Parts come together this year for DARPA’s robotic in-space mechanic
(17 July 2020 - DARPA) Eyeing a launch in 2023, DARPA’s Robotic Servicing of Geosynchronous Satellites (RSGS) program will focus the remainder of this year on completing the elements of the robotic payload.
The objective of RSGS is to create an operational dexterous robotic capability to repair satellites in geosynchronous Earth orbit (GEO), extending satellite life spans, enhancing resilience, and improving reliability for the current U.S. space infrastructure.
Earlier this year, DARPA partnered with Space Logistics LLC, a wholly owned subsidiary of Northrop Grumman, to provide the spacecraft bus, launch, and operations of the integrated spacecraft. DARPA will provide the payload that flies on the bus, including the robotic arms, through an agreement with the U.S. Naval Research Laboratory (NRL).
In 2021, NRL will integrate the robotic arms onto the payload structure, and then is expected to begin environmental tests by the end of same year. After launch in 2023, it will take approximately nine months to reach GEO, and the program anticipates servicing satellites in mid-2024.
With in-space robotic servicing, a variety of repairs or adjustments become possible, from “rescuing” a new spacecraft to adding sensors to upgrade an aging, but still operational satellite. The first step is to examine the spacecraft up close.
Flight manipulator arm, part of the RSGS robotic payload. (courtesy: NRL)
“Close-up examination sounds simple, but it’s currently not possible in GEO,” said Joseph Parrish, program manager for RSGS in DARPA’s Tactical Technology Office. “First, the RSGS spacecraft will fly around the client spacecraft to observe from a distance. Then, the RSGS spacecraft will grapple the client spacecraft to examine it at a centimeter scale. We may need to free a stuck solar array to allow a spacecraft to reach its full potential. Or we could add new sensor payloads, such as a space weather detector. The addition of a ‘jet pack’ propulsion capability could essentially extend the spacecraft mission without the complicated operation of transferring propellant to unprepared spacecraft that were launched more than a decade ago. With persistent robotic servicing now becoming available, future spacecraft will be prepared for refueling and eliminate the need for the jet pack."
The robotic servicer is designed to execute a series of scripted operations with humans in the loop throughout the process. The grappling sequence is fully autonomous because it moves too quickly for a human to control given the space-to-ground communications delay.
DARPA’s primary objective is establishing an on-orbit servicing industry that benefits both government and commercial clients. DARPA’s agreement with Space Logistics aims to transition the dexterous robotic capability from DARPA to industry, and includes servicing government satellites for a set price. Parrish notes that about a quarter of the satellite assets in GEO are government-owned.

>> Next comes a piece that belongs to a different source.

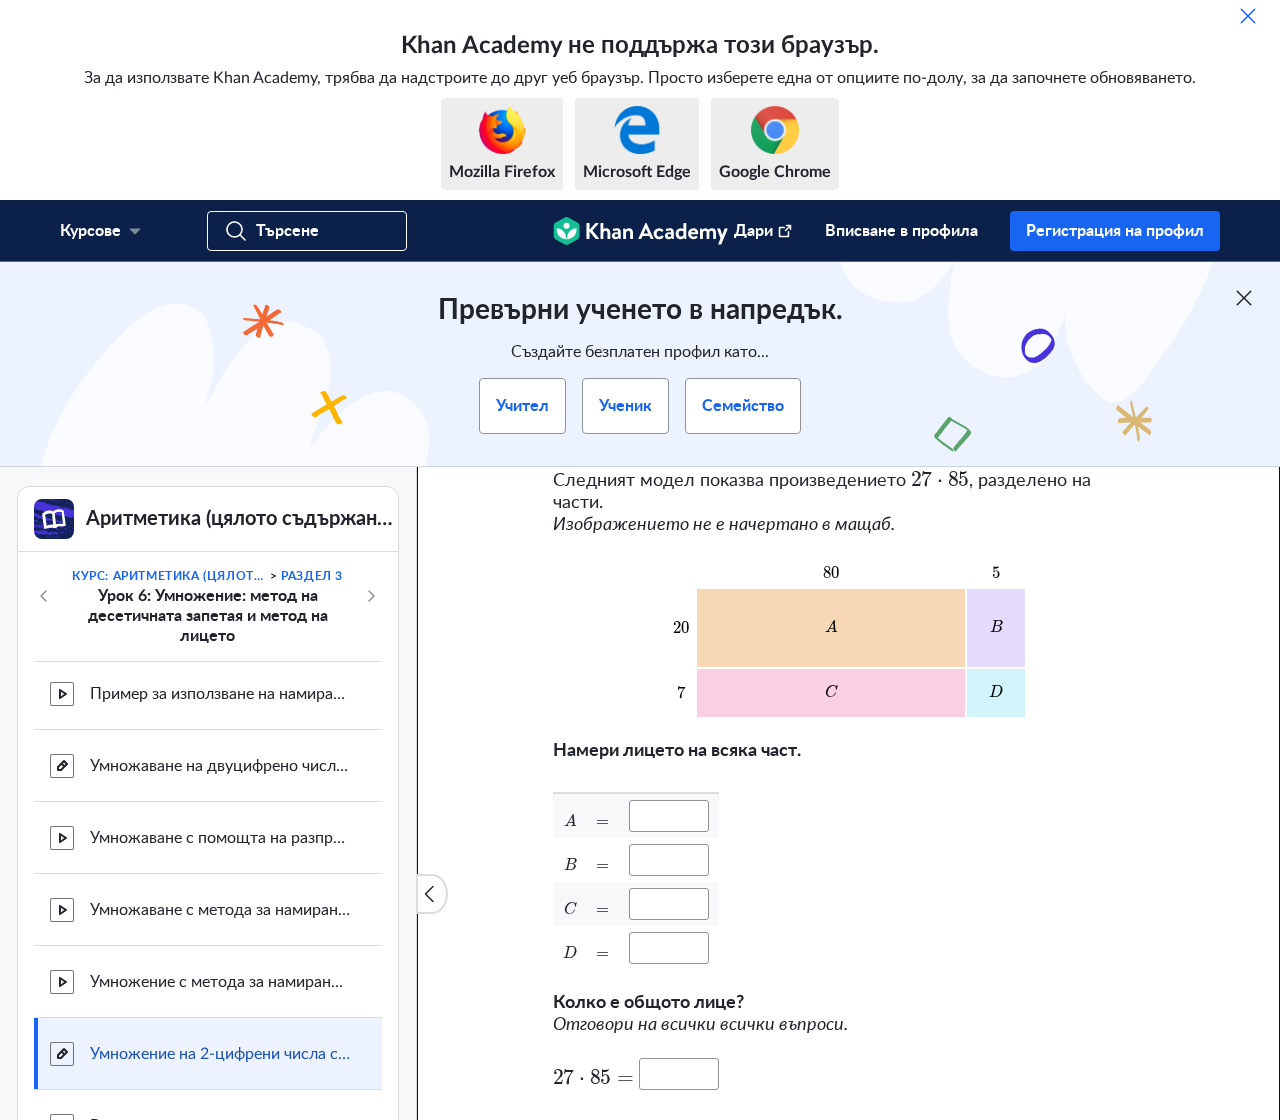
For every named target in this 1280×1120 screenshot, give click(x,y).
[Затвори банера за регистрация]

The remainder are commercial satellites that could become a base for commercial in-space robotic servicing business.
“The premise of RSGS is that DARPA will help propel the technology from demonstration to operational capability,” Parrish said. “Over the past 25 years, the in-space robotics community has largely retired the technology risk. Some previous demonstrations brought along clients for mock in-space operations. RSGS is different because the intention is to remain in orbit over the long term and solve real problems on existing spacecraft.”